Even though Comcast had already snagged the Phillies' television rights, Fox announced that SportsChannel and PRISM would "continue to receive a heavy slate of Phillies and Sixers games". It then announced plans for the renamed SportsChannel Philadelphia to add national programs from Fox Sports Net, while PRISM would remain a premium service focused on movies and regional sports; although, there was some speculation that Fox and Comcast would possibly partner to aggregate their respective team broadcast rights onto a single channel.

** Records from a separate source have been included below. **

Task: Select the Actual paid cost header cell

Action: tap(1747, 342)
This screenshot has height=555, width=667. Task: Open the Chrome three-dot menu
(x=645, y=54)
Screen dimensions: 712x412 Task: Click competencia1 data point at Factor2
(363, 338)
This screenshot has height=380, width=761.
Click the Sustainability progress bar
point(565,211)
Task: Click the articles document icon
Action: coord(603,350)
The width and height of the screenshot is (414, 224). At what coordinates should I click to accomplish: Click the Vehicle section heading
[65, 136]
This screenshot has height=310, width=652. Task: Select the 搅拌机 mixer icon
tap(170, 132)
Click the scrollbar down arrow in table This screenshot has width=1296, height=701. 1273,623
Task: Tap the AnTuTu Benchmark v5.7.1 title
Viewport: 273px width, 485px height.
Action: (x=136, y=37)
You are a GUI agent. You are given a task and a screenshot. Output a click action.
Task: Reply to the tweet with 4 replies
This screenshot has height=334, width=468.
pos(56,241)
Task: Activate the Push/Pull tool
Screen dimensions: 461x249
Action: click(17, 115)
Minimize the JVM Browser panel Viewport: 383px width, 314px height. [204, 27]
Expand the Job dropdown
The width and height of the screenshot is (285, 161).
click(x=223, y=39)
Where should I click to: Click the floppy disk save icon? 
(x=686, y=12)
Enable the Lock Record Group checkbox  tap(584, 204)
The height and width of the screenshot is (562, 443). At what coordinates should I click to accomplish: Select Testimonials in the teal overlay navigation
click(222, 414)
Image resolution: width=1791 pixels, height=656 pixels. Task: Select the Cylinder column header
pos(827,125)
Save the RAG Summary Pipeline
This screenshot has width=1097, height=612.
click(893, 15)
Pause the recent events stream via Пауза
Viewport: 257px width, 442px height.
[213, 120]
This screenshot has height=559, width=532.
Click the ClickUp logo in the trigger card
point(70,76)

On July 21, 1997, Comcast acquired the local television rights to the 76ers from PRISM and SportsChannel, opting out of its joint contract with the two networks that was set to run until the 1999–2000 season. Comcast then reached agreements with Liberty Media and Rainbow Media that resulted in a major change to Philadelphia's cable television landscape; Rainbow officially shut down PRISM and SportsChannel on October 1, 1997, but both channels were given designated successors: PRISM was replaced with the Liberty-owned premium movie channel Starz! (which at the time, was starting to expand its national pay television distribution beyond cable systems operated by then-sister company Tele-Communications, Inc.); for the final two months of its existence beginning on August 1, PRISM also carried select first-run movies sourced from Starz! to occupy airtime. Rainbow also offered selected programming from another of its cable channels, MuchMusic USA (now Fuse), as filler during PRISM's final few months of operation. The new Comcast SportsNet Philadelphia (renamed NBC Sports Philadelphia in October 2017, and which would eventually become the flagship property of its own group of regional sports networks) also replaced SportsChannel Philadelphia on local cable systems within the Philadelphia metropolitan area. The shutdowns of PRISM and SportsChannel Philadelphia resulted in the layoffs of 38 full-time employees.

==Legacy==
PRISM's legacy is noteworthy because NBC Sports Philadelphia continues to distribute its signal to cable television providers through terrestrial infrastructure using only microwave and fiber optic relays, and is not uplinked to satellite. A controversial guideline imposed by the Federal Communications Commission (known as the "terrestrial exception"), that was implemented in 1992 to encourage investments in local programming, stated that a television channel does not have to make its programming available to satellite providers if it does not use satellites for their transmission.

This guideline has allowed Comcast to block DirecTV and Dish Network from carrying Comcast SportsNet/NBC Sports Philadelphia. This issue resulted in DirecTV filing a complaint against Comcast with the FCC on September 23, 1997, claiming that it used unfair monopolistic control to keep Comcast SportsNet Philadelphia from being made available via satellite (in contrast, DirecTV had carried SportsChannel Philadelphia prior to its shutdown). Consequently, market penetration by direct broadcast satellite providers in the Philadelphia area is much lower than in other cities within the United States. Comcast eventually began offering the sports network to Verizon's FiOS service in eastern Pennsylvania, Delaware and South Jersey in December 2006. The "terrestrial exception" loophole was closed by the FCC in a 4–1 vote on January 20, 2010; however, NBC Sports Philadelphia remains unavailable on direct broadcast satellite providers within the Philadelphia market or nationwide.